I never writ, nor no man ever loved.

  1. The brain is a complex tangle of nuerons (Ikkyu's garden of weeds, no doubt) sitting in a soup. 
  2. Yes, you can alter the soup so the nuerons function differently. 
  3. The different functioning can feel like something. It can affect emotions so that it feels quite profound and special. 
  4. The spectrum of soup recipies across humanity is the result of evolution.
  5. Do not consider the romanticized, anthropomorphicized version of Darwins "survival of the fittest", think of the more pragmatic reality... "what can exist, will. What cannot, will not". 
  6. The way society is structured now allows all sorts of soup recipes to be effective that would not have been many years ago. 
  7. A "drunk" can be protected by society for a long time. 
  8. A "drunk" when drunk probably could not survive a wolf attack. A sober person might. 
  9. Thinking of the basic things you might like to be capable of in any moment - fucking with your natural soup recipe in ways that takes you away from being fit for them. Best not do it. That is what underlies the intoxication precept. 
  10. The soup affects how you feel. 
  11. Feelings are different from consideration (wisdom?). 
  12. Taking action because of feelings can cause trouble directly to you or comming back atchya later on.
  13. You might have experience differentiating the feelings you normally experience and managing the actions you are motivated to take with your consideration. In most people it takes a long time to even appreciate the difference between feeling driven actions and consideration. 
  14. If you fuck with your soup too much you might have feelings that drive you to actions and have no experience to moderate those urges. That way there be beasties. 
  15. There is one single reality as it is. It is out there. It is rather boring though quite majestic in its incomprehensibility. 
  16. Our bodies are not able to apprehend reality as it is. There's all kinds of stuff going on that we can't sense, or can't sense with complete resolution to see how all be bits work. 
  17. We are indeed fish looking out of a fish bowl. Frogs in a well. 
  18. Altering your soup can only mess with the perception's appearance in your consciousness. It does not open any magic doors. You can dick with the horizontal, you can dick with vertical, but the picture you get is still limited by your flyback transformer.  
  19. You remain separated from complete full spectrum, exact detail experience of reality as it is. Even language separates you as it puts borders on things that have no borders. 
  20.  As a side note, "the mind waves" was the third truth not a correction of the first two. 
  21. You are on no journey to anywhere that can be actually facilitated by messing with your soup. 
  22. You are just here. A bowl of soup sitting in reality as it is, trying to make sense of reality as it is. 
  23. It's like it's night and you have a cluttered porch sitting in darkness. "enlightenment" is turning on the porch light. You can see the clutter more clearly, but that's all you get. A better, perhaps longer lasting, view of reality as it is.
  24. Best not mess with your soup too much. Learn to discern how your feeling and your consideration work with the soup you normally have (and its inevitable variations in the course of a day, based on all kinds of influencers from diet to biom to sleep, etc....).  
  25.   


Sunday, August 5, 2018

A Silly Song of Fundamental Zen Concepts


The other morning I saw this posted on a Zen FB group "Please don't post silly memes on this page - it may not seem so to you, but it is somewhat demeaning to the question or issue that someone is posting. The ZD Page is about dialogue or discussion - there are times you may just want to not respond rather than respond with silliness. I would define silliness as different from humor, btw, which is a hallmark of Zen. You probably know the difference."
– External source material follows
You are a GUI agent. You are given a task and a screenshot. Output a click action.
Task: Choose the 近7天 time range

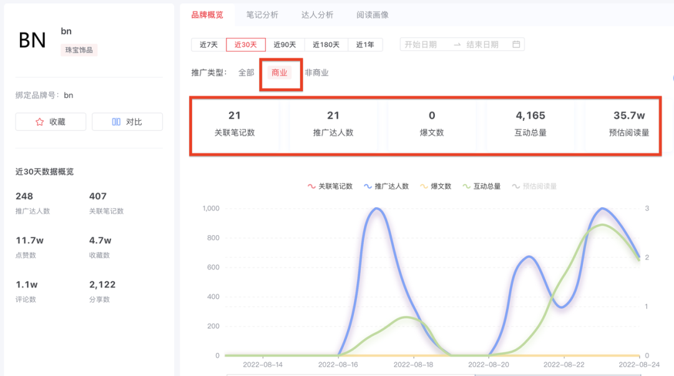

My immediate reaction was to recall a lovely silly thing from my daughter's childhood, and post it in reply.

As I drove into work I realized what a surprising piece of Zen that lovely thing was.

Later in the day I saw that my post was deleted, by the ZD admin(s), I can only assume.
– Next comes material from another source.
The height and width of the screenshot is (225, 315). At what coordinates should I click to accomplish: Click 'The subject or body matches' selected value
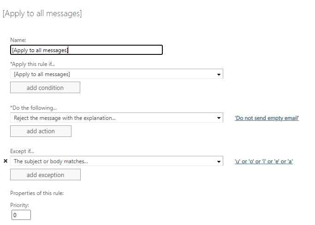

The lovely thing came to me many years ago from some direction in our social circle in Texas, when someone had gifted my young daughter a VHS cassette of "Veggie Tales" -- a sweet and simple exegesis of Christianity in the form of the mad-cap capers of cartoon vegetables. One of the hosts was Larry the Cucumber, a lovable Gilligan of sorts, who interrupts the story line in many episodes for a moment of "Silly Songs with Larry".

The lovely thing I had recalled was "The Water Buffalo Song".

Here are the lyrics, and the surrounding script for your appreciation. Note the interruption by the much more conservative stalk of asparagus, Archie, who shares a distemper for silliness with the Zen group administrator.


NARRATOR:
And now it's time for Silly Songs with Larry. The part of the show where Larry comes out and sings a silly song. So without further ado... Silly Songs with Larry

LARRY:
The Water Buffalo song
[singing]

Everybody's got a water buffalo
Yours is fast but mine is slow
Oh, where do you get them I don't know
But everyone's got a water buffaloooooo [sustained howl]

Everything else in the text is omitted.